Edible Chocolate Chip Cookie Dough Recipe Ingredients
- Salted Butter
- White Sugar
- Brown Sugar
- Milk
- Pure Vanilla Extract
- Heat Treated All Purpose Flour
- Salt
- Mini Chocolate Chips
Substitution Suggestions
- Salted Butter: You can use unsalted butter, but I suggest adding another ¼ teaspoon of salt to the cookie dough.
- Milk: Any type of milk can be used. I typically use 2% cows milk because that's what is in my fridge and what my family drinks. However, you can use skim or whole. You can also use almond milk or soy milk.
- Pure Vanilla Extract: You'll want to use the pure extract, especially in this recipe and other no bake recipes. The imitation extracts are chemically made and can leave an unpleasant after taste.
- All Purpose Flour: White whole wheat flour or whole wheat flour will work with this recipe. You can also use a blend of half all purpose flour and half whole wheat flour. The dough will be a little darker in color. It will all heat treat safely and taste delicious.

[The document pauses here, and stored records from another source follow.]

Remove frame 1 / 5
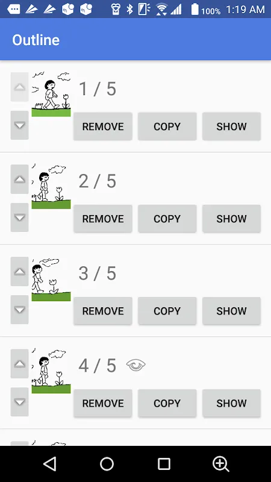 tap(103, 127)
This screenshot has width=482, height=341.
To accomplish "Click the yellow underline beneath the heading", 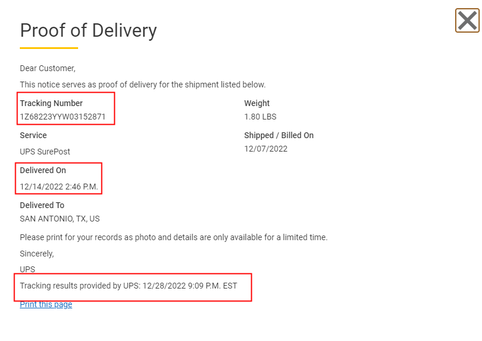I will (x=49, y=48).
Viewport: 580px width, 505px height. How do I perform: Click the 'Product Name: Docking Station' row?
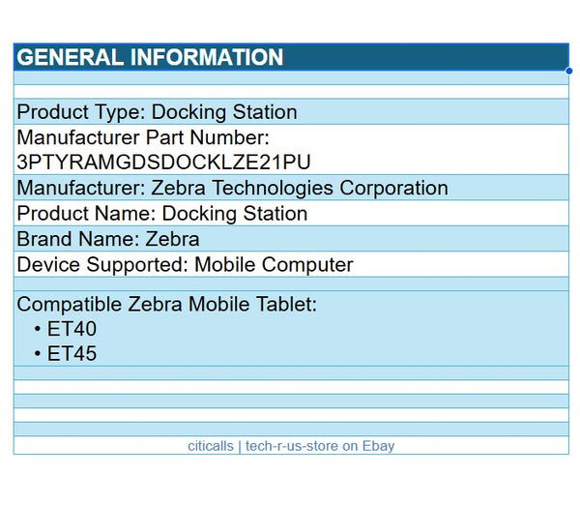pyautogui.click(x=162, y=214)
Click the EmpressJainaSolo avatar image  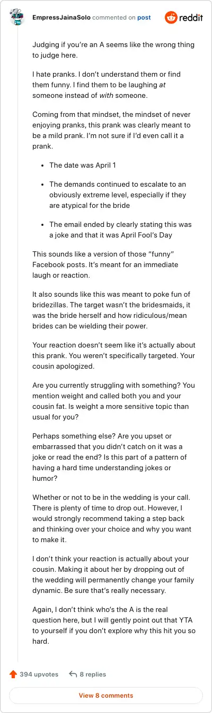17,17
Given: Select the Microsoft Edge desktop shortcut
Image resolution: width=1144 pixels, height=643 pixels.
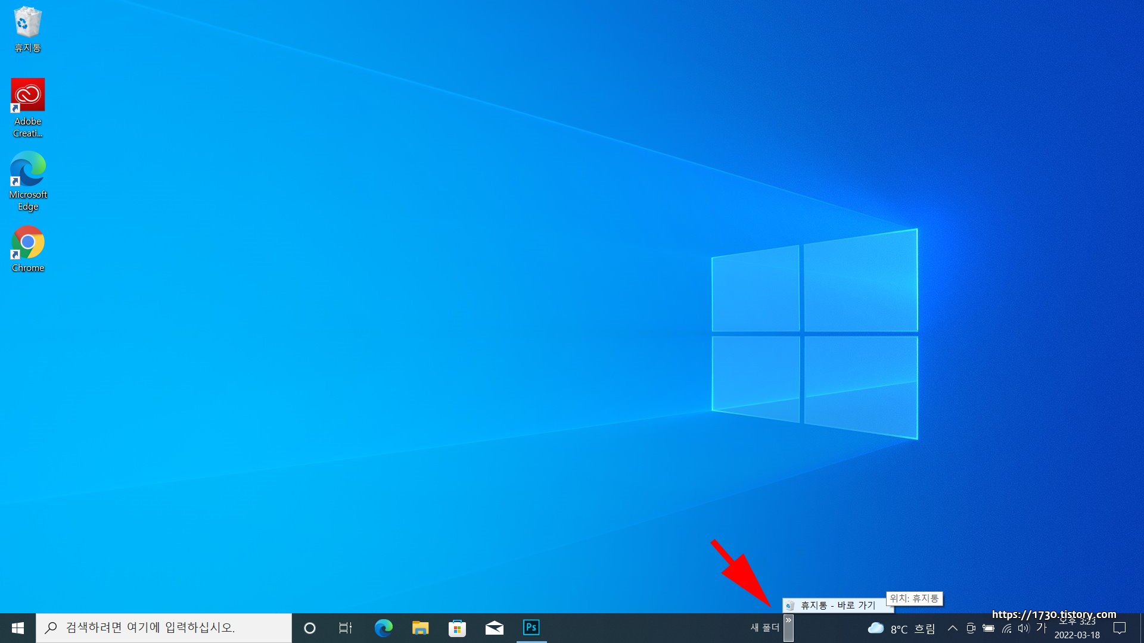Looking at the screenshot, I should point(27,169).
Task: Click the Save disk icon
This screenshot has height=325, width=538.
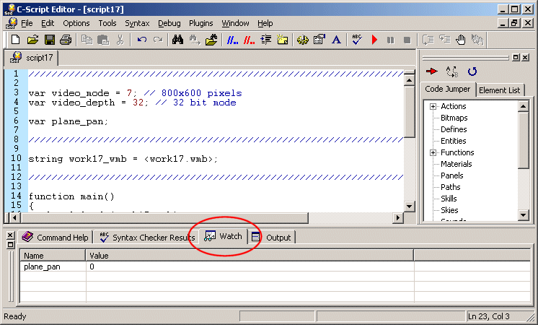Action: pyautogui.click(x=50, y=40)
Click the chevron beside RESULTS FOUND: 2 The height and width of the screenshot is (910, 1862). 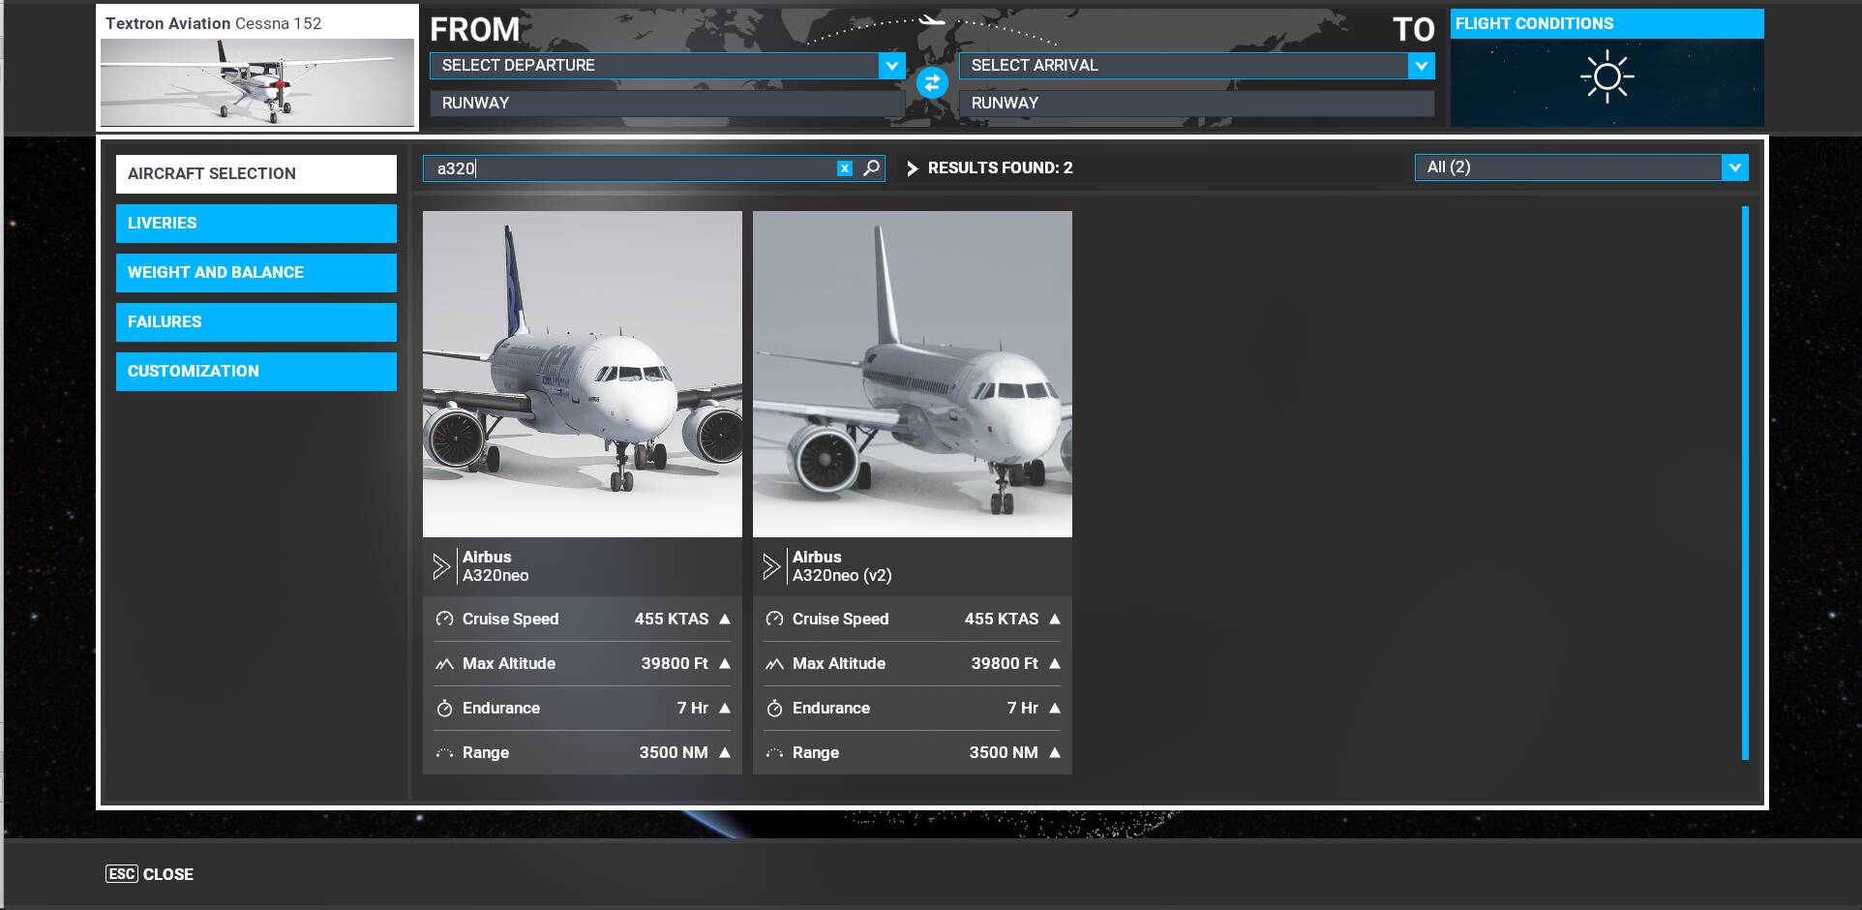(x=911, y=167)
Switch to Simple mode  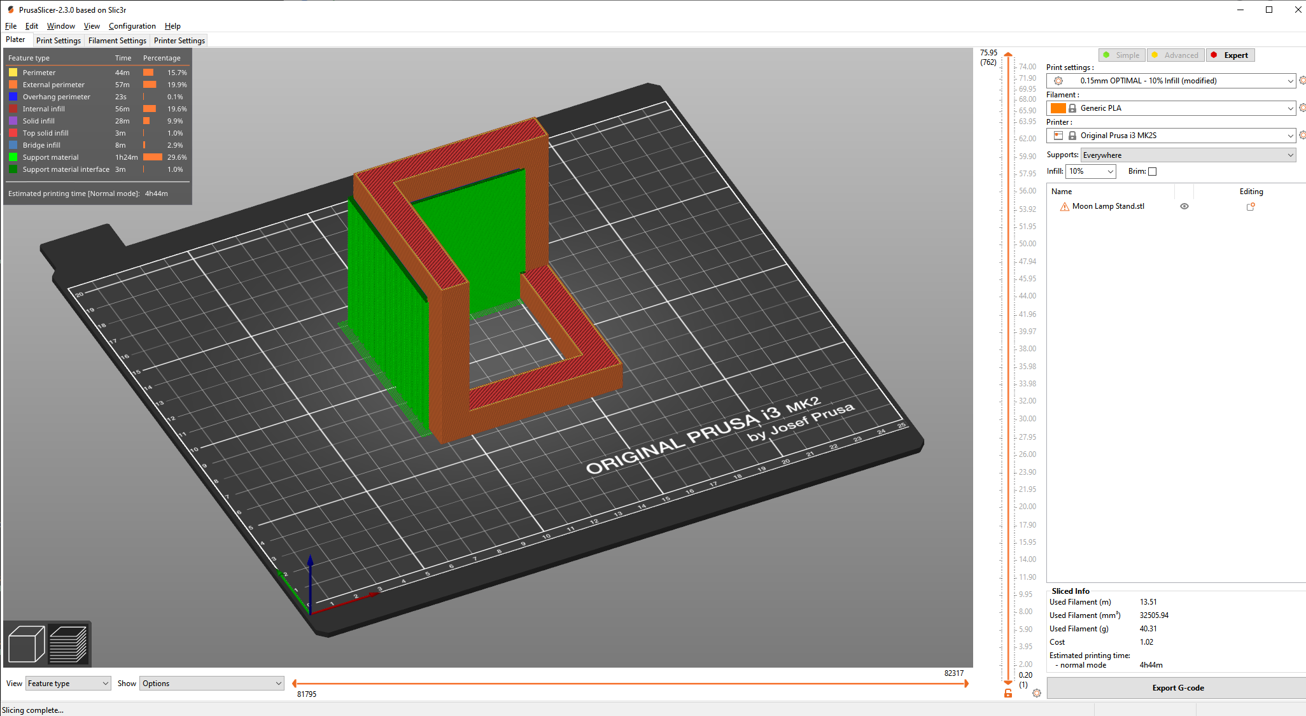pos(1121,55)
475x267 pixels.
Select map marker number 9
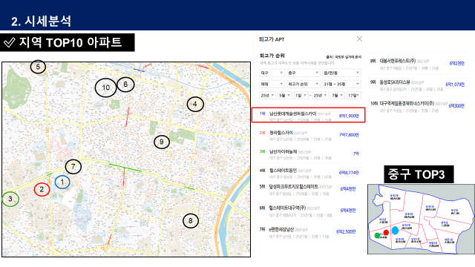click(x=162, y=142)
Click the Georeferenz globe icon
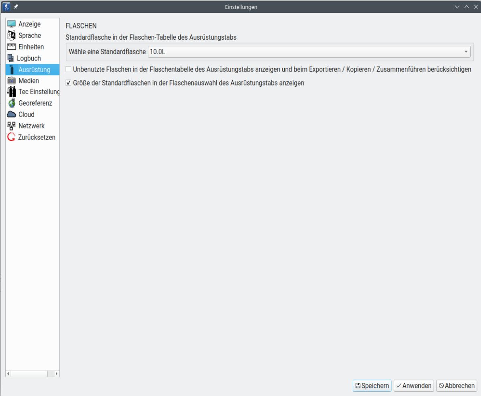Viewport: 481px width, 396px height. [12, 103]
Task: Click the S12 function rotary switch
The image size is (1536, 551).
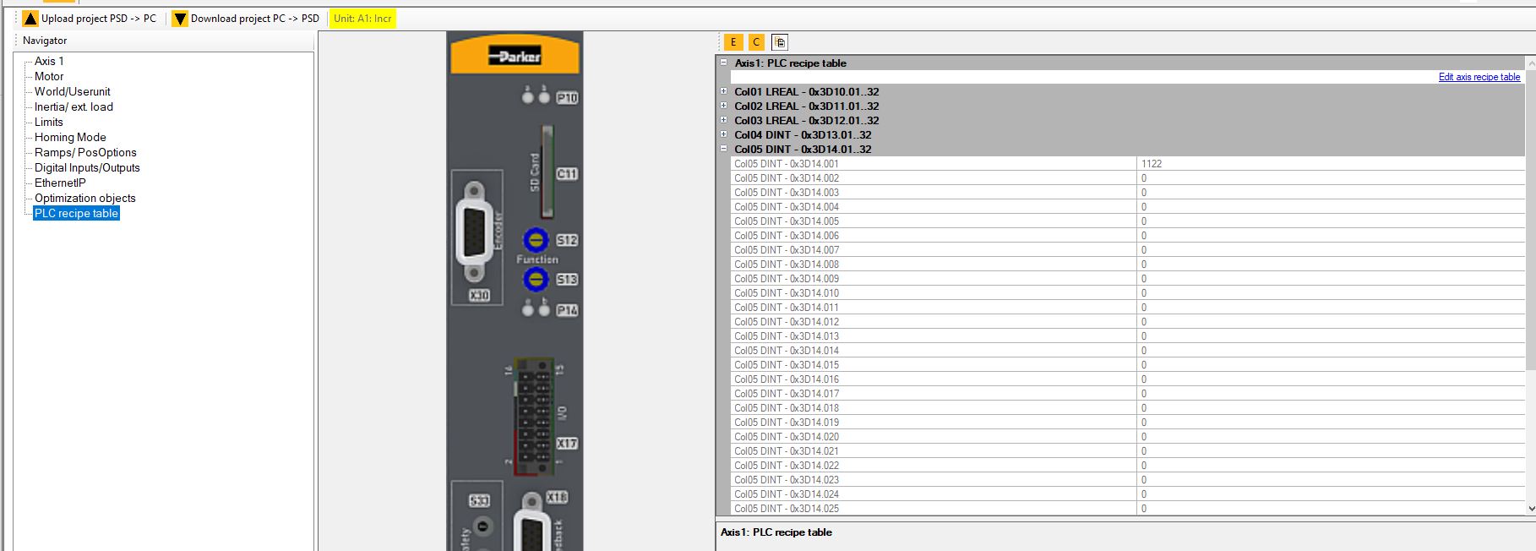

- Mini Chocolate Chips: I like to use semi-sweet mini chocolate chips for the authenticity of a chocolate chip cookie dough. However, this cookie dough is really good with dark chocolate chips too! Use your favorite! You can also chop up a chocolate bar and use that too.
How to Heat Treat Flour
Heat treating flour needs to be done to kill any harmful bacteria. It can be done one of two ways. Either in the oven or in the microwave. Both ways work well as long as the flour is heated to at least 160°F. I personally prefer the microwave because it is a lot faster.
Microwave Method: In a large microwave safe bowl add the amount of flour you need heat treated. Place in microwave for 30 seconds. Whisk flour and place back in microwave for 15-30 seconds, depending on amount of flour. If the amount of flour I have is over 2 cups I'll do 30 seconds. If it is just a small amount, I'll do 15 seconds. Whisk flour again and set aside to cool.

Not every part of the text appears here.